Examining this same region in the Brazilian sample reveals a very different picture. Here, the putative selective sweep is centered around Vgsc; however, PCA results, as well as genotypes at individual loci associated with resistance, suggest that the haplotype of resistant alleles is absent in this population. Indeed, all the Brazilian specimens carry the wild-type susceptible alleles at four of the five insecticide resistance loci examined. At the fifth loci, F1534C, a partial duplication of the Vgsc gene in the assembly prevents confident genotyping; however, if we assume that this duplication is technical in origin and that reads mapping to the duplicated region should instead be assigned to Vgsc itself, we find that the Brazilian sample is completely homozygous for the resistant allele at this locus (Table 1). This suggests that the strong selective sweep observed in this population is driven either by F1534C, by other loci that have yet to be identified, or both, but not by V410L, S723T, I915K, or V1016I, all of which are absent from our Brazilian cohort but present in the adjacent country of Colombia.

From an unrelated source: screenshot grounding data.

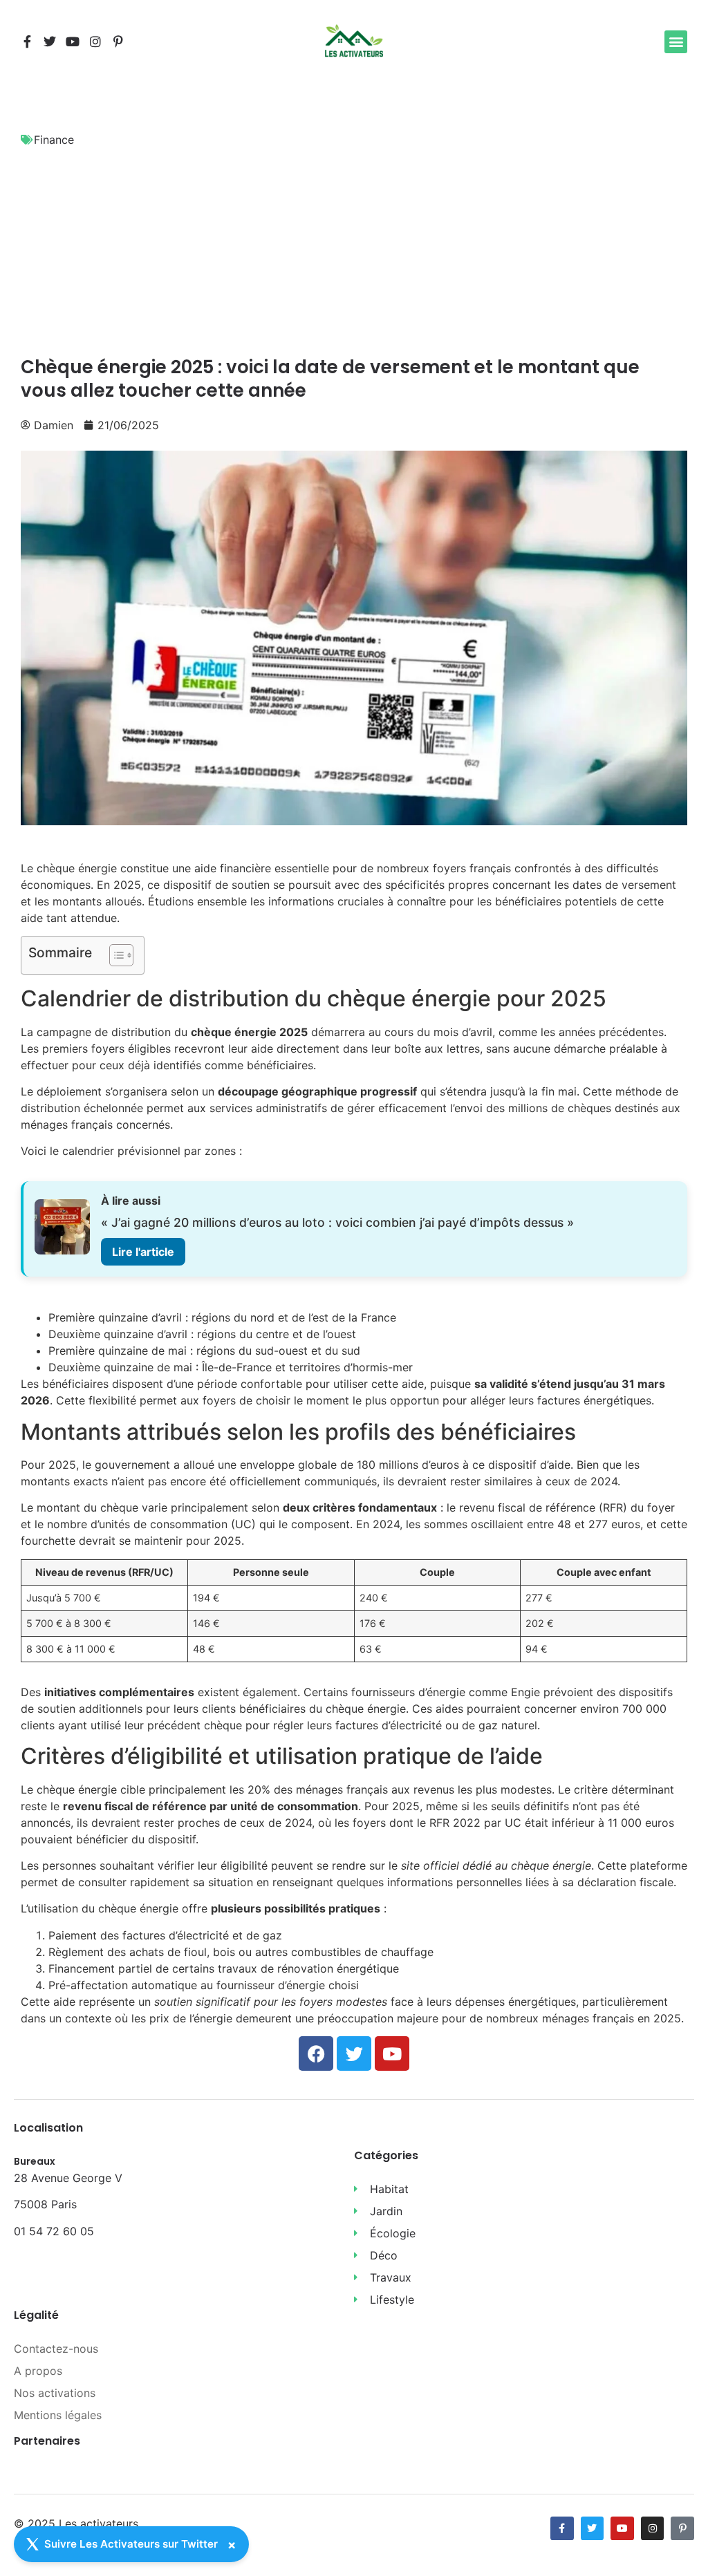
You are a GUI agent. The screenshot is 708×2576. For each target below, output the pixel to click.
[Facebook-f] (27, 41)
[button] (675, 41)
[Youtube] (72, 41)
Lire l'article (143, 1252)
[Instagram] (95, 41)
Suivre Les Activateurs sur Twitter (131, 2543)
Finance (54, 140)
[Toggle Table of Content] (114, 955)
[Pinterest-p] (118, 41)
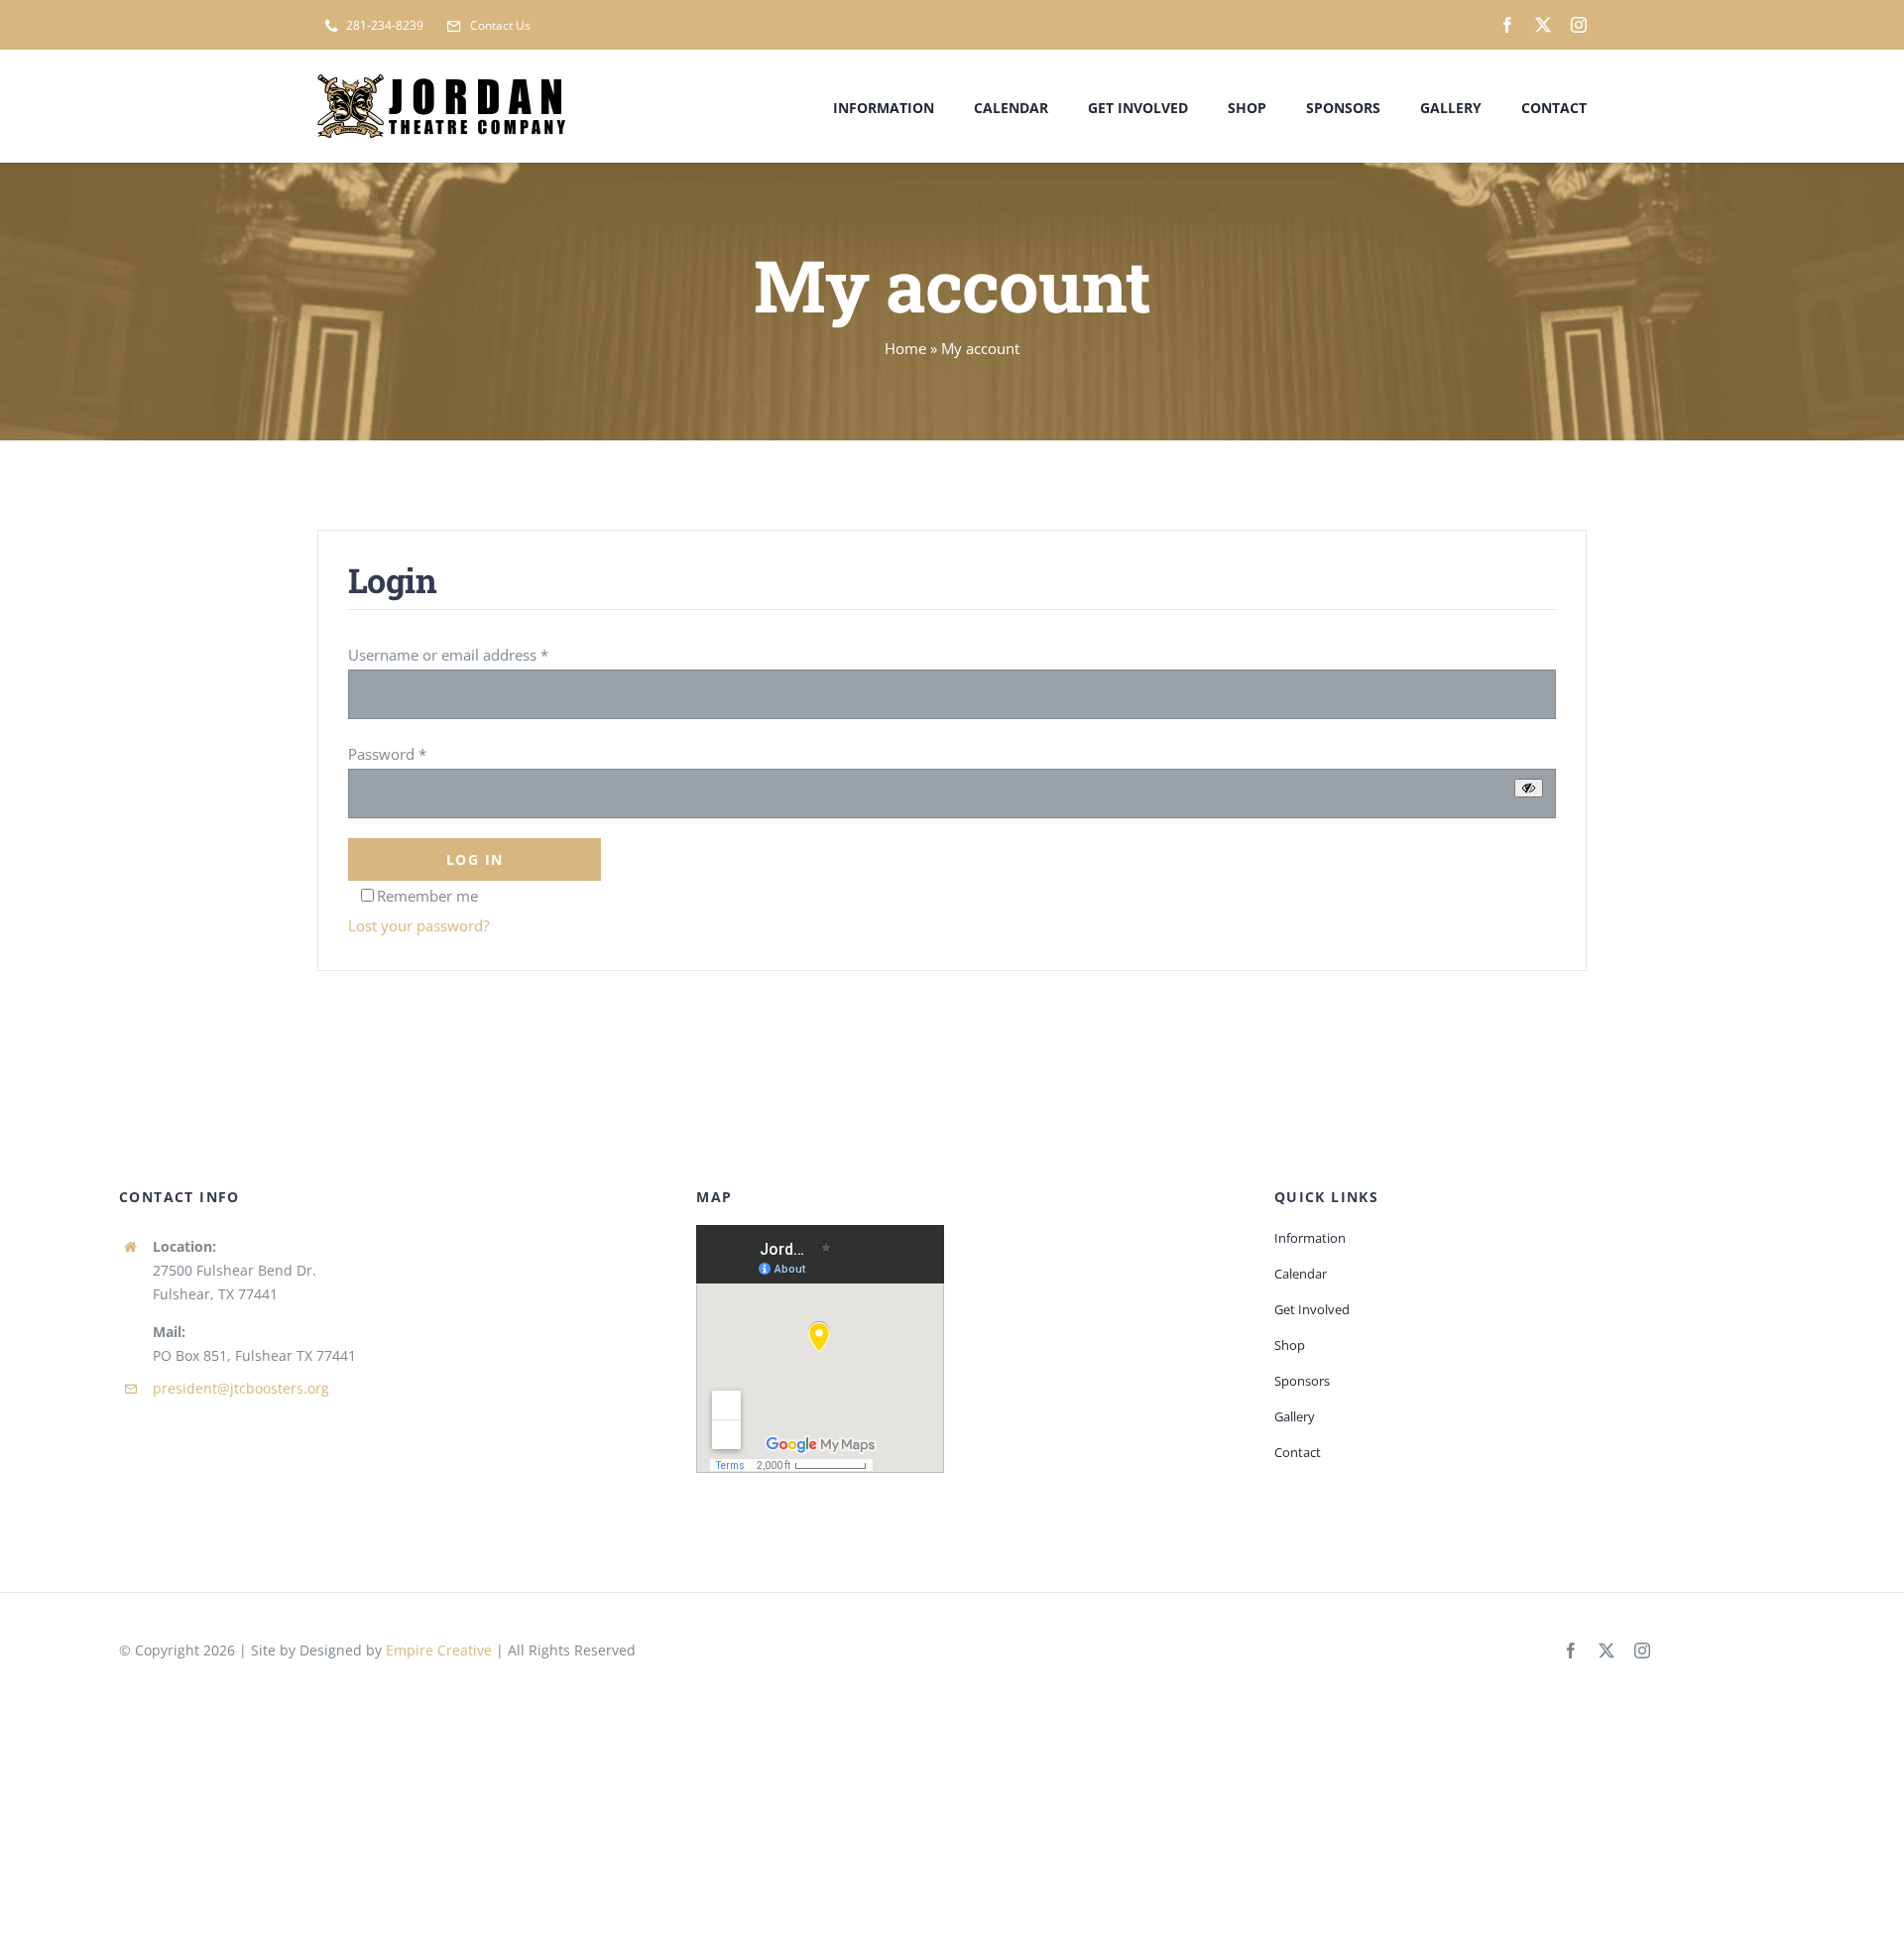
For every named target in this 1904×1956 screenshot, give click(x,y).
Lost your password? (418, 925)
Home (905, 348)
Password (387, 754)
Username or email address (448, 655)
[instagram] (1579, 25)
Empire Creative (439, 1650)
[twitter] (1543, 25)
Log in (474, 859)
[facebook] (1507, 25)
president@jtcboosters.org (241, 1388)
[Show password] (1528, 788)
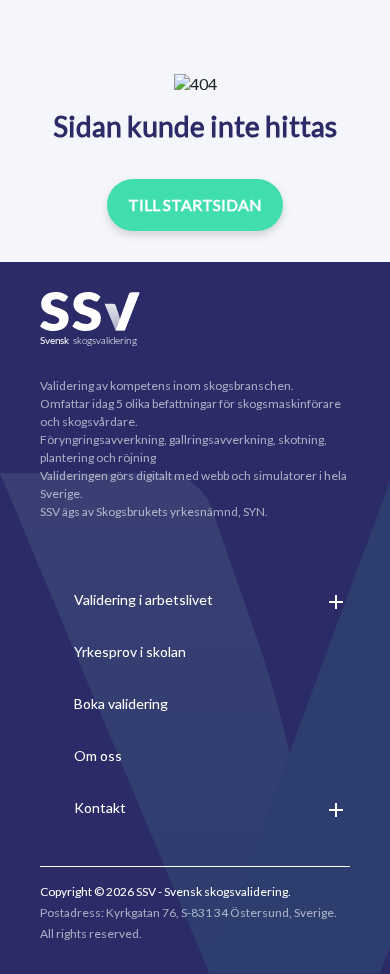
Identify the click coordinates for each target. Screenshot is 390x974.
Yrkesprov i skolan (130, 651)
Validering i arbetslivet (143, 599)
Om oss (98, 755)
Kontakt (100, 807)
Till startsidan (195, 204)
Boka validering (121, 703)
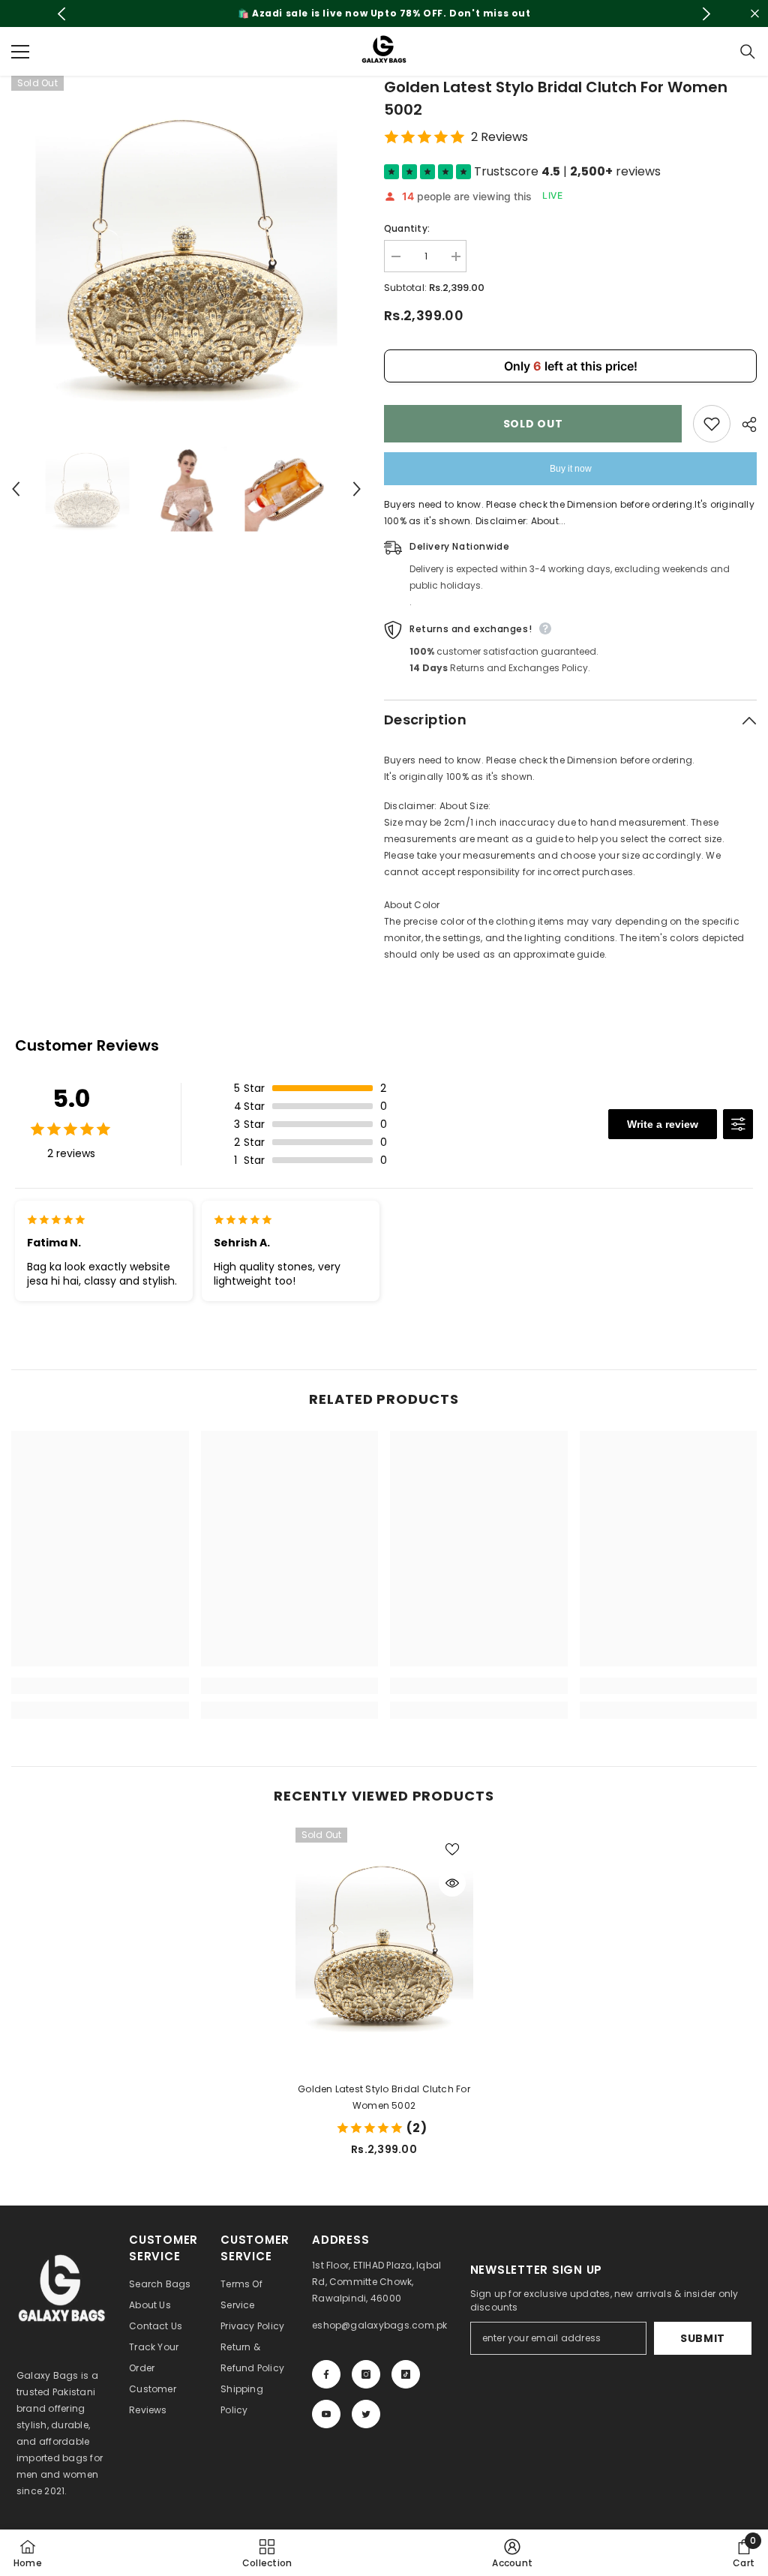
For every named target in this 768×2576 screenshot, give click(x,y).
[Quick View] (452, 1883)
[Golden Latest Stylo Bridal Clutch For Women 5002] (384, 1943)
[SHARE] (743, 424)
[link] (100, 1686)
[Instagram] (366, 2374)
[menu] (20, 52)
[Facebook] (326, 2374)
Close (754, 13)
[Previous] (62, 14)
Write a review (662, 1124)
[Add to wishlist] (711, 423)
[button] (15, 489)
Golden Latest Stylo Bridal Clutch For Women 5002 (384, 2097)
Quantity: (407, 228)
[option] (384, 13)
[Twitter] (366, 2414)
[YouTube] (326, 2414)
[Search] (748, 52)
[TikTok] (406, 2374)
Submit (702, 2338)
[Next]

We hypothesize that the Brazilian and Colombian samples may in fact have been subject to the same selective sweep at this locus, despite the absence of the signal of such a sweep in Vgsc itself in the Colombian sample. Our proposed explanation to this apparent discrepancy involves the putative long-range haplotypes present in the Colombian population. The presence of two such haplotypes, both at intermediate frequency, would necessarily skew the SFS toward intermediate-frequency alleles, thereby increasing Tajima’s D in this region. In effect, we suggest that in Colombia, a second, and ongoing, selective sweep confined to only part of the Vgsc gene, has partially eroded the signal of an earlier sweep that encompassed the entire gene and some of the flanking regions. Alternatively, it could be that this haplotype is being maintained by some form of balancing selection in the Colombian sample, or its intermediate frequency has resulted from an influx of migrant haplotypes from another population, rather than ongoing positive selection. However, the high LD between V410L, S723T, I915K, or V1016I, as well as the lack of diversity among both the resistant and wild-type backgrounds (Fig S11), seem to contradict these alternative explanations; we also note that V410L and V1016I have previously been noted to be in LD with each other in other locations (Vera-Maloof et al. 2015, Saavedra-Rodriguez et al. 2018, Ayres et al. 2020, Baltzegar et al. 2021). If our hypothesis is correct, the frequency of the haplotype bearing these resistance mutations may continue to increase in the coming years under continuing selective pressure from insecticide use. Indeed, the Brazilian sample is from 2012, so allele frequencies at these loci may be very different in the present day, as the resistant alleles at V1016I and F1534C are common (Linss et al. 2014, David et al. 2018, Melo Costa et al. 2020, Cosme et al. 2022) and increasing in frequency (Linss et al. 2014) in some parts of Brazil. This situation highlights the need for an increased use of temporal data in vector genomics.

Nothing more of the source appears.